◆ The task ◆
Go through the data and copy each line where the string "computer" appears.

─── Records provided ───

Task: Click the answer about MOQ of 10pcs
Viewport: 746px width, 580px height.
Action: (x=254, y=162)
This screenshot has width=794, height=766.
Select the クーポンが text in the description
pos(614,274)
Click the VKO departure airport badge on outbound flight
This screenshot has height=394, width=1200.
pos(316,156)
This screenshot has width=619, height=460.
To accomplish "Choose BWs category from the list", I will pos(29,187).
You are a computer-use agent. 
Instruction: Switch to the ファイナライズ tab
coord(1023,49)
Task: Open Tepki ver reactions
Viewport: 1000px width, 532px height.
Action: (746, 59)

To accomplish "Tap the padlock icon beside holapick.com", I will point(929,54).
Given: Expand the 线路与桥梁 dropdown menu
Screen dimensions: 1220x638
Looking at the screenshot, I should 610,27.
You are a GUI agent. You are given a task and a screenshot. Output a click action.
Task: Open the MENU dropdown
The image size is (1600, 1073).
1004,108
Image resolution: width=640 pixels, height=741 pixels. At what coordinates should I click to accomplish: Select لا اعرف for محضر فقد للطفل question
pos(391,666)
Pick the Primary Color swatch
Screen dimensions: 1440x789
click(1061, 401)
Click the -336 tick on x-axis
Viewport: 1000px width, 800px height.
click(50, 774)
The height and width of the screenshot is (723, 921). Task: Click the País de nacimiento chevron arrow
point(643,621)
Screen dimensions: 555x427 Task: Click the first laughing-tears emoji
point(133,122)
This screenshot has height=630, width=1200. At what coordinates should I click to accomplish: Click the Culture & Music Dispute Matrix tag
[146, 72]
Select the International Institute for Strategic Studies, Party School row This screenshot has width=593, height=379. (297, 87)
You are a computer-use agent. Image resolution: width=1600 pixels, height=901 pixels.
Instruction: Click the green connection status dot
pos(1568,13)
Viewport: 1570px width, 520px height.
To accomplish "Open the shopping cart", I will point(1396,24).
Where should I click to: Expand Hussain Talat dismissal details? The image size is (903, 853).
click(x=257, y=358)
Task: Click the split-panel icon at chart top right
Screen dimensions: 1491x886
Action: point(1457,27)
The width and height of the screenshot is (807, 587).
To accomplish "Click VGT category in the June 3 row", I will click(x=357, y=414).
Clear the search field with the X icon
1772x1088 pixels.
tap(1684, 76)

───

◆ Output for this task ◆
You are a computer-use agent. 
You are a computer-use agent. Image resolution: width=1600 pixels, height=901 pixels.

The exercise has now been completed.